→ Article
****************************************
ML Cloud – the First National AI/ML Cloud Platform

Development and Launch of an AI/ML Cloud Service in Partnership with De Novo

Our team of engineers has gathered in one product the most popular tools of AI engineers, convenient billing and support in the implementation of AI/ML projects, from Proof of Concept (PoC) to Production. DeNovo provides resources for PoC and prices significantly lower than international hyperscalers. We guide clients from idea and business analysis to implementation.

The platform is available for deployment within organizations and other data centers. Various methods of restricting access to datasets for training third-party models are possible.

Introduction

Our client

De Novo – a leading Ukrainian cloud service provider (the country’s first national cloud operator, in operation since 2008), offering IaaS, BaaS/DRaaS, Kubernetes-as-a-Service, and other cloud solutions. De Novo’s goal was to build a secure, high-performance cloud platform for artificial intelligence and machine learning (AI/ML) workloads in Ukraine, leveraging cutting-edge NVIDIA hardware and MLOps software tools.

Value of cooperation

Characteristics

1

AI/ML cloud platform in Ukraine

2

lower service cost compared to hyperscalers

100

data residency in Ukraine

5

integrated MLOps tools (Kubeflow, MLFlow, MinIO, CVAT, Grafana)

Technologies

The ML Cloud platform architecture integrates infrastructure components (GPUs, virtualization) with a suite of software tools covering the end-to-end ML lifecycle. The diagram shows how various open-source solutions are combined: Kubeflow (notebooks, pipelines, model serving), MLFlow (experiment tracking and model registry), MinIO (object storage for data), CVAT/Doccano (data labeling tools), as well as components for distributed computing and monitoring (Ray, Feast, Redis, Grafana).

ML Cloud – Ukraine’s First AI/ML Cloud

Contractor

De Novo LLC (Ukraine)

Service Period

2023 – 2024 (development and launch; ongoing support thereafter)

Goal

•  Pioneer a national AI/ML cloud platform: Build Ukraine’s first cloud platform for AI/ML engineers, providing a ready-to-use workspace preloaded with all necessary software and tools to manage the machine learning lifecycle. The platform needed to eliminate the heavy lifting of infrastructure setup for data scientists, lowering the barrier to entry into AI/ML.
****************************************
→ Source data
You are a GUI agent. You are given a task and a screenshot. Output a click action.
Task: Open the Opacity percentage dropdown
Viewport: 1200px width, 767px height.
****************************************
→ Task set
a - Summarize the ML Cloud page in two sentences.
b - In the ML Cloud page, rename "Kubernetes-as-a-Service" to "managed Kubernetes" and write out the passage starting with "De Novo – a" and going on through "MLOps software tools.".
These lines have no connection to the ML Cloud page.

→ Results of the tasks
a - The page describes ML Cloud, billed as Ukraine's first AI/ML cloud platform, which was developed and launched in 2023–2024 with De Novo, a Ukrainian cloud provider operating since 2008, to give AI/ML engineers a ready-to-use workspace built on NVIDIA hardware and MLOps tools. The platform combines GPUs and virtualization with open-source tools such as Kubeflow, MLFlow, MinIO and CVAT, keeps data residency in Ukraine, and is priced significantly lower than international hyperscalers.

b -
De Novo – a leading Ukrainian cloud service provider (the country’s first national cloud operator, in operation since 2008), offering IaaS, BaaS/DRaaS, managed Kubernetes, and other cloud solutions. De Novo’s goal was to build a secure, high-performance cloud platform for artificial intelligence and machine learning (AI/ML) workloads in Ukraine, leveraging cutting-edge NVIDIA hardware and MLOps software tools.